Sao paulo, 17 milyon nüfusuyla Güney Amerika’nın en büyük kenti. Şehri Hristiyan misyonerler 1554 yılında kurmuş. Rakımı ve bereketli toprakları nedeniyle kahve üretimine çok uygun iklimi, kısa zamanda gelişmesine neden olmuş. Şu anda Güney Amerika’ya yapılan uçuşların çoğu önce Sao Paulo’ya yapılıyor. Buradan aktarma ile birçok yere gidebilirsiniz. Bizim de aklımızda Sao Paulo yokken, uçağın önce bu kente inmesi nedeniyle gezi programımıza dahil edildi. Sao Paulo büyük bir finans merkezi. Brezilya Güney Amerika’nın en büyük ülkesi ve en büyük ekonomisi. Brezilya’nın nüfusu 144 milyon. Sao Paulo bir eyalet başkenti. Eyalette 20 milyon insan yaşıyor. Merkezdeki 17 milyonun sabah ve ekşam işe geliş-gidiş trafiğine katılmak istemezsiniz. Sao Paulo, en çok helikopter işleyen kent dünyada. Trafiğe çözüm olarak heli-taksi uygulaması devreye sokulmuş. Telefon edip çağırıyorsunuz helikopter taksiyi. Neredeyse her binanın çatısında bir helikopter pisti var. Sizi şehrin bir ucundan ötekine 20 dakilada götürüyor. Vızır vızır işliyor heli-taksiler. Aslında iyi bir metro ağı da var kentte ama yeterli olmuyor bu kalabalığa.

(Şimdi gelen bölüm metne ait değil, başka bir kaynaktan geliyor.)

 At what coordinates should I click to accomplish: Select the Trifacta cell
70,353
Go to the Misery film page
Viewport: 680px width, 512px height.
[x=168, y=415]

Uluslararası değişim programı ile büyük kızımız Deniz, 3 hafta bu kentte bir aile yanında kalmıştı. Daha sonra o ailenin kızı Anita gelip bizim yanımızda bir ay kalınca, artık üçüncü kızımız olmuştu. Bütün içtenliğiyle bana “baba”, Emine’ye “anne” diyen Anita’nın bizi gezdireceğini söylemesi de hoşumuza gitti tabii.
Sabah otele gelip bizi aldılar. Önce meşhur çarşıya götürdüler. Çarşıda bugünlerde karnaval kıyafetleri satılıyormuş. Envai çeşit kıyafetler, süslemeler, oldukça zengindi. Her taraf ana-baba günü. Eşyalarınıza sahip olun, kapkaç çok fazladır diye uyarıyorlar bizi. Anita’nın babası sırt çantasını önünde taşıyor.
KENT MERKEZİ ANHANGABAUÇarşıyı gezdikten sonra metroyla kent merkezi Anhangabau’ya gittik. Burası gerçekten güzel bir bölge. Yüksek binaların arasında parklar, bahçeler ve tarihi binalar.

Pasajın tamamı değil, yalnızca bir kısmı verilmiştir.